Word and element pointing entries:
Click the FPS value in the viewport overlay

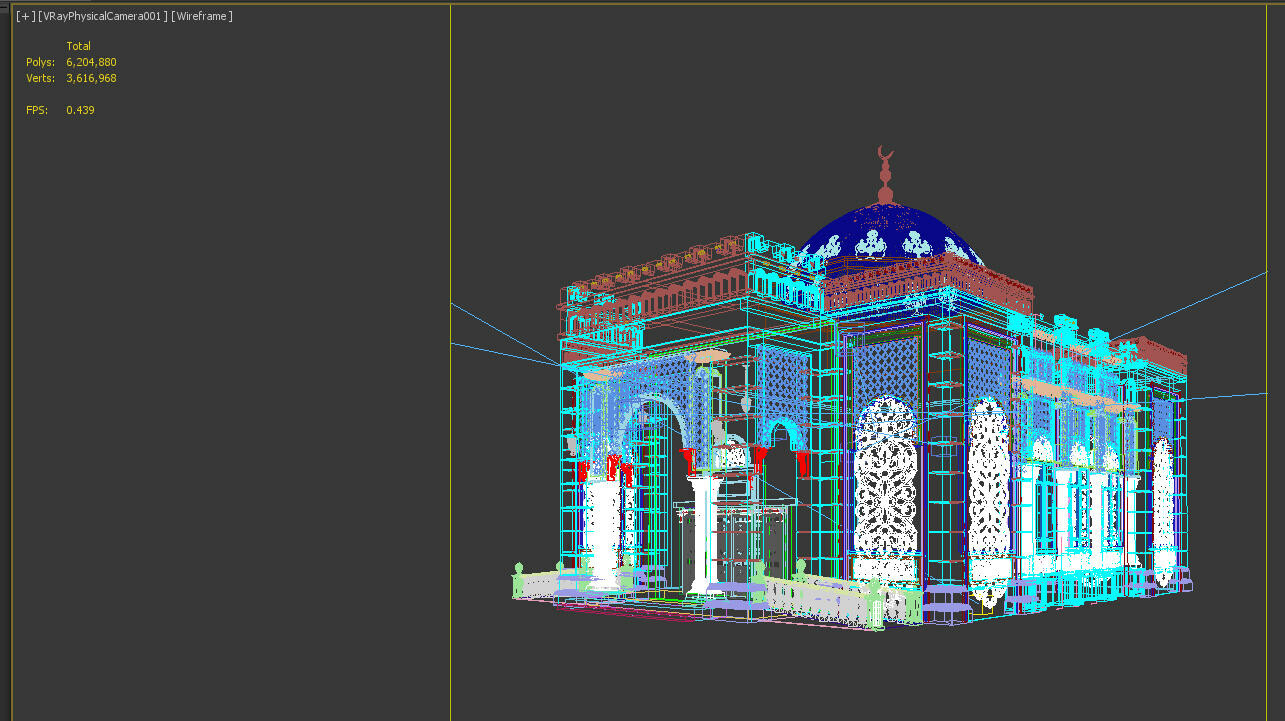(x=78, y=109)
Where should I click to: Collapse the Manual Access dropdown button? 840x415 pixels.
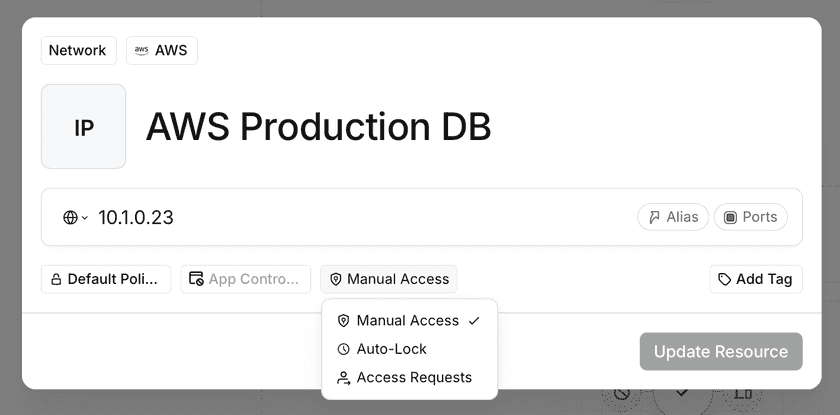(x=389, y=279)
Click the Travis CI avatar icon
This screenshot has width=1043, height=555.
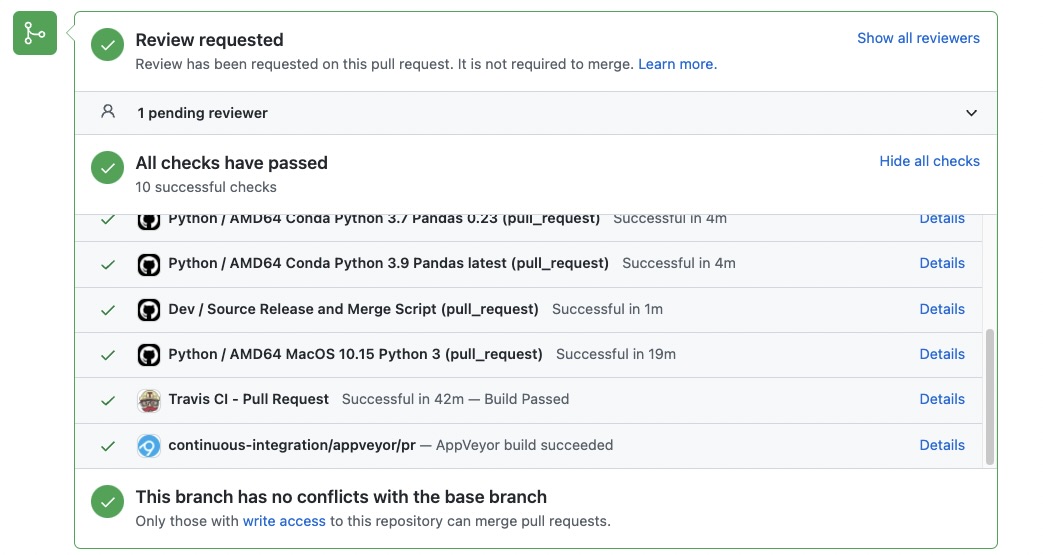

● **Stated problem**
Write out the data above line for line, leaving out the pictures.

● **Exercise response**
Click the FPS value in the viewport overlay

(x=78, y=109)
Where should I click to: Collapse the Manual Access dropdown button? 840x415 pixels.
(x=389, y=279)
Click the Travis CI avatar icon
This screenshot has width=1043, height=555.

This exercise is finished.